So Eric, I wanted to go a little deeper into that financial repression trade that Luke shared. The basic idea is to be long gold and Bitcoin against a short position in long duration treasuries. Now for... asset managers simply owning physical gold and bitcoin you can easily pair the position with an etf like harley bassman's interest rate hedge etf which is the symbol p-f-i-x now i wanted though to focus

on the leverage trader who can put on all three legs directly in the futures market that's a very capital efficient way but it requires discipline and contract mechanics including understanding expiration cycles planning your roles, factoring in role costs, and dealing with liquidity.

Now, I'm going to focus today on using the December 2025 gold futures contract, which is the symbol GC, the December 2025 Bitcoin futures, symbol BRR, and the December... 2025 ultra treasury bond futures symbol ub now you can see the breakdown of the trade on page two of this week's chart deck now with close to 90 days left on these contracts a trader has to build into their trade plan a quarterly role and potential rebalancing

Now, the real art is in the sizing. Do you size based on notional exposure or do you volatility adjust in a more of a risk parity framework? The math is pretty striking. Bitcoin's volatility runs dramatically higher. about three times that of gold and roughly four times that of long bonds. That means if you really try to equalize risk across the trade in the risk parity framework, you'd need a much larger treasury short against a relative. small Bitcoin position. In this example

we will size gold roughly three times the notional exposure of Bitcoin. So for a combined $1 million long exposure, that works out to about a quarter of a million dollars in Bitcoin.

---

Copy the passage of the trading commentary above between "So Eric, I wanted" and "dealing with liquidity.", inclusive.

» **Dataset records**:
---

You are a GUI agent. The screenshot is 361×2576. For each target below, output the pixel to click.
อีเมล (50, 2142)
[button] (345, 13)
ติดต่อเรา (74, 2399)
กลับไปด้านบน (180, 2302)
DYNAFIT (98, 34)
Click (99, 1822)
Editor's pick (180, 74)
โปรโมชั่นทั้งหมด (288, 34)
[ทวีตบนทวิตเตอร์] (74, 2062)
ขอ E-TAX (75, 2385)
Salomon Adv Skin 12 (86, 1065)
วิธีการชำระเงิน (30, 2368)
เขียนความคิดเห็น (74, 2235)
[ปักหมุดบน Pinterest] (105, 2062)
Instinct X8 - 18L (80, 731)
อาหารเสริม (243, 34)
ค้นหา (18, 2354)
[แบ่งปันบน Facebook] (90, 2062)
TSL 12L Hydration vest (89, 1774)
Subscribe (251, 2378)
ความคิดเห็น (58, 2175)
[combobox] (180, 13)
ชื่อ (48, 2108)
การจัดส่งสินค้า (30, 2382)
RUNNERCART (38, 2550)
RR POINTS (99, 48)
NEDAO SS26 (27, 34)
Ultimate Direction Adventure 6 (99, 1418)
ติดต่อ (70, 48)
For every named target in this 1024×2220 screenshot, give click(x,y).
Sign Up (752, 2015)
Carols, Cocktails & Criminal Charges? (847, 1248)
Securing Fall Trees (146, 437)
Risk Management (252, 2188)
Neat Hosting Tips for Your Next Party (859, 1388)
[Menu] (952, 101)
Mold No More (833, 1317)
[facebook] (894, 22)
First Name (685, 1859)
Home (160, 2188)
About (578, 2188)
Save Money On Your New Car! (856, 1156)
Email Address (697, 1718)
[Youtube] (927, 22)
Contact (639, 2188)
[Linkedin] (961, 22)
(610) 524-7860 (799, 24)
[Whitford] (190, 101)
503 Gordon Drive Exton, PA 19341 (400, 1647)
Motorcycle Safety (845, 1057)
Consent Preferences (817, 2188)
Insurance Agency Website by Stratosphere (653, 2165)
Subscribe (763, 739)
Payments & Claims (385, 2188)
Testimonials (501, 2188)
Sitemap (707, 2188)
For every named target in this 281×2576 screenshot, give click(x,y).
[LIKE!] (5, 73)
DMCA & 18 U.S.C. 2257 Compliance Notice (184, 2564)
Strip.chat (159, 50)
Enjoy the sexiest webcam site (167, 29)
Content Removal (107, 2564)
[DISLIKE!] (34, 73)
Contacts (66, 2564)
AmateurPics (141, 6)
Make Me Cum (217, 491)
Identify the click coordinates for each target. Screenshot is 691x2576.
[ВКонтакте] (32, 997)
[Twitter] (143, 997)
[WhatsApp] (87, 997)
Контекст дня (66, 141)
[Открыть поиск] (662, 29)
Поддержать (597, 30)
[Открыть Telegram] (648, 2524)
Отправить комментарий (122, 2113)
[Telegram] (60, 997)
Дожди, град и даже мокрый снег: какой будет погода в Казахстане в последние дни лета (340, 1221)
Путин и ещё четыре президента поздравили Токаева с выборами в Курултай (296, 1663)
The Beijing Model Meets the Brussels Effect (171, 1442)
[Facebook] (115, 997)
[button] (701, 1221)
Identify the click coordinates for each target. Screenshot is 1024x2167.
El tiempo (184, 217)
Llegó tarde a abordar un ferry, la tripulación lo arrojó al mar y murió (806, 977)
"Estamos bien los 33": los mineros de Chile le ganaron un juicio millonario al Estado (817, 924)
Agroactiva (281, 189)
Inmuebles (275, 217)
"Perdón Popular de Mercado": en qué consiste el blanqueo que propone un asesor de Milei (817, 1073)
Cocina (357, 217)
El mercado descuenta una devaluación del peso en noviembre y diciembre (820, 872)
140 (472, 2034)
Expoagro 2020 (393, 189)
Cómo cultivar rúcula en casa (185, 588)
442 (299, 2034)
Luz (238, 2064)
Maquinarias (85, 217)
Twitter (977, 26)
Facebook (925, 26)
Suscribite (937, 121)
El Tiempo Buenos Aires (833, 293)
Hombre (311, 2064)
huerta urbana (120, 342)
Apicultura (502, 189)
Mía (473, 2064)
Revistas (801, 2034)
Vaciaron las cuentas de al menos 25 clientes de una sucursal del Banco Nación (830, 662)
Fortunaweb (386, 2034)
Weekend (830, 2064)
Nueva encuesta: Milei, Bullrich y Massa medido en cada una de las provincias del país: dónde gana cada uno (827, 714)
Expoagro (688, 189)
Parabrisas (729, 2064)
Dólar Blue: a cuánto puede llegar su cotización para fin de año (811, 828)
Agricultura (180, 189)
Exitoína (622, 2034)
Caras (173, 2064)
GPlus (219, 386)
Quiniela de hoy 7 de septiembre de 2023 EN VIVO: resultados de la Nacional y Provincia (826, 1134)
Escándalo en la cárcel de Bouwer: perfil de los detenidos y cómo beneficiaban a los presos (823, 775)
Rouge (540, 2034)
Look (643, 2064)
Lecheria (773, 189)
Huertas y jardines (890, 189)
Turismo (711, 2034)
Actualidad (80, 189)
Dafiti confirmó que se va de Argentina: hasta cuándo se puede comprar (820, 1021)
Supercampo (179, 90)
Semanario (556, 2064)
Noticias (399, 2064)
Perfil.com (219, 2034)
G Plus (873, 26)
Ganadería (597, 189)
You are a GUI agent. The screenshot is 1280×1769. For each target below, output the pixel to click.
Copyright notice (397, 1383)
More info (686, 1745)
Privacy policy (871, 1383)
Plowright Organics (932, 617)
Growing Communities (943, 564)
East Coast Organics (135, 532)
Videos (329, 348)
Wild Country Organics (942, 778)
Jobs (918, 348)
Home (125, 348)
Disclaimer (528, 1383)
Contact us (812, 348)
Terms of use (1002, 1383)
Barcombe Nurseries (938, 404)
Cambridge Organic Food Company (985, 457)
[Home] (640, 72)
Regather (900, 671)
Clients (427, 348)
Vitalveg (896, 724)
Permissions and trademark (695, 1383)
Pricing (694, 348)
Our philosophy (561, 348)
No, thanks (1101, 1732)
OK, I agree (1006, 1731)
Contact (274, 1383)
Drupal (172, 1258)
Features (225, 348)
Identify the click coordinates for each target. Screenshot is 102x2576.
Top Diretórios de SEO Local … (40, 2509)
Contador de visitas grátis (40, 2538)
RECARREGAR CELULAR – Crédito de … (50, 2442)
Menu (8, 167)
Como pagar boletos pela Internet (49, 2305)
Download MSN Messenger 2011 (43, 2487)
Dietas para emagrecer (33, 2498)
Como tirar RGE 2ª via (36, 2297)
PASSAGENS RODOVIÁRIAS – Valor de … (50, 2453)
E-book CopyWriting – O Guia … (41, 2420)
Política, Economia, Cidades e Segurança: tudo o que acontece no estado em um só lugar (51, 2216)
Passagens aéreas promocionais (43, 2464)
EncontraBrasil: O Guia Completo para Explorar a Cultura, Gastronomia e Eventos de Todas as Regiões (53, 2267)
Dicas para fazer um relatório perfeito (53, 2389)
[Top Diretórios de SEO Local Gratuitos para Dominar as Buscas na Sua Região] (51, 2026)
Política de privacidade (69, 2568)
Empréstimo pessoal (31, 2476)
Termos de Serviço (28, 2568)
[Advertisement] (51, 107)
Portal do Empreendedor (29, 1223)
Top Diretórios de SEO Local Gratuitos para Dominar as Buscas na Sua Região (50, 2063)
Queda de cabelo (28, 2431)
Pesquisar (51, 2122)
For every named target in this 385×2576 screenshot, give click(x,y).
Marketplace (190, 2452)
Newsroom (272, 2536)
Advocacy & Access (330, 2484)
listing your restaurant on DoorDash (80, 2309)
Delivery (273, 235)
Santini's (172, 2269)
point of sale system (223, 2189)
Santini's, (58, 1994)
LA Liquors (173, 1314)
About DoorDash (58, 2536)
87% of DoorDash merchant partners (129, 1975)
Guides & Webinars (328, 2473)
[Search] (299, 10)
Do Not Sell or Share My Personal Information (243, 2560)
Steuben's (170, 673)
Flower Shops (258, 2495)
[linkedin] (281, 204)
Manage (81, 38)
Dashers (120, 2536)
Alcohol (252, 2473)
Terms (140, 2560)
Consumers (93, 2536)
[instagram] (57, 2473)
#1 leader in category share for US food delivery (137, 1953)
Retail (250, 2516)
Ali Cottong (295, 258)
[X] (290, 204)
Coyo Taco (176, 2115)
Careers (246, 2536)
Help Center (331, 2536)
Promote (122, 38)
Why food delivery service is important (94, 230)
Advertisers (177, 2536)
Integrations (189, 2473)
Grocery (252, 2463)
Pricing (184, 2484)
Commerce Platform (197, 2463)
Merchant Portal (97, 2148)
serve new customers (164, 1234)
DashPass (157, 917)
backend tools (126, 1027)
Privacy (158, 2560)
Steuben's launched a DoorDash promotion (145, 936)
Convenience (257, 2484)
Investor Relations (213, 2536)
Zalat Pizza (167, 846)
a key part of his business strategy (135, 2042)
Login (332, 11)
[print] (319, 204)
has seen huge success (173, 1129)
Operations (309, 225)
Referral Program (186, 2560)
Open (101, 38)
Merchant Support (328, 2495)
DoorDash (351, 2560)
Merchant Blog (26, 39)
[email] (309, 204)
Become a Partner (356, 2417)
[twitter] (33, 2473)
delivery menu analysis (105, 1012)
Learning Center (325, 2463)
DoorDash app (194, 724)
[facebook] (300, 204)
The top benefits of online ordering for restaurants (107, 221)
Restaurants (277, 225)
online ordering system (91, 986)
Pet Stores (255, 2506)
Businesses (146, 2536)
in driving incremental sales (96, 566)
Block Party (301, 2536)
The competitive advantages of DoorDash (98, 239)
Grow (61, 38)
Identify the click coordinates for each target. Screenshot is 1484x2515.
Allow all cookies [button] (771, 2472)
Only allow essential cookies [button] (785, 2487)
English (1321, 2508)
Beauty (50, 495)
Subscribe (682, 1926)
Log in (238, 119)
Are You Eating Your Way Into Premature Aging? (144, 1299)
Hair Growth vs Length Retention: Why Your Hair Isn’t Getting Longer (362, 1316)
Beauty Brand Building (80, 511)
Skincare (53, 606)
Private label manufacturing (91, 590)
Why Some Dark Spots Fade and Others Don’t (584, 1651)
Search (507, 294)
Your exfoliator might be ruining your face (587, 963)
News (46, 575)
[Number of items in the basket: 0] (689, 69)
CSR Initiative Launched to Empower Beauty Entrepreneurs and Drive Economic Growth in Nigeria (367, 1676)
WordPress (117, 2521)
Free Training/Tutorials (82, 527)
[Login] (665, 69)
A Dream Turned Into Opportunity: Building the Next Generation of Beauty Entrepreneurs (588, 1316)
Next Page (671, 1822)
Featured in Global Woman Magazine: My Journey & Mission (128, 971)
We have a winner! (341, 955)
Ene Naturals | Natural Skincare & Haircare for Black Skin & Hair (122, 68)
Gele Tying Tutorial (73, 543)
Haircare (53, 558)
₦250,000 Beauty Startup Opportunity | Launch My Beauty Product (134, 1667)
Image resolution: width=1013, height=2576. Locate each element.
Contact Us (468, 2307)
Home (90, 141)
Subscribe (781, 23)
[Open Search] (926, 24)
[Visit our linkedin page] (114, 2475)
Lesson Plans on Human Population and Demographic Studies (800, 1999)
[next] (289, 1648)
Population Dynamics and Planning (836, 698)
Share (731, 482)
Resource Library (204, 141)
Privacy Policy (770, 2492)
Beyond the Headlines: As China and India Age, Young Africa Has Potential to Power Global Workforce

---

» **Exercise solution**:
So Eric, I wanted to go a little deeper into that financial repression trade that Luke shared. The basic idea is to be long gold and Bitcoin against a short position in long duration treasuries. Now for... asset managers simply owning physical gold and bitcoin you can easily pair the position with an etf like harley bassman's interest rate hedge etf which is the symbol p-f-i-x now i wanted though to focus

on the leverage trader who can put on all three legs directly in the futures market that's a very capital efficient way but it requires discipline and contract mechanics including understanding expiration cycles planning your roles, factoring in role costs, and dealing with liquidity.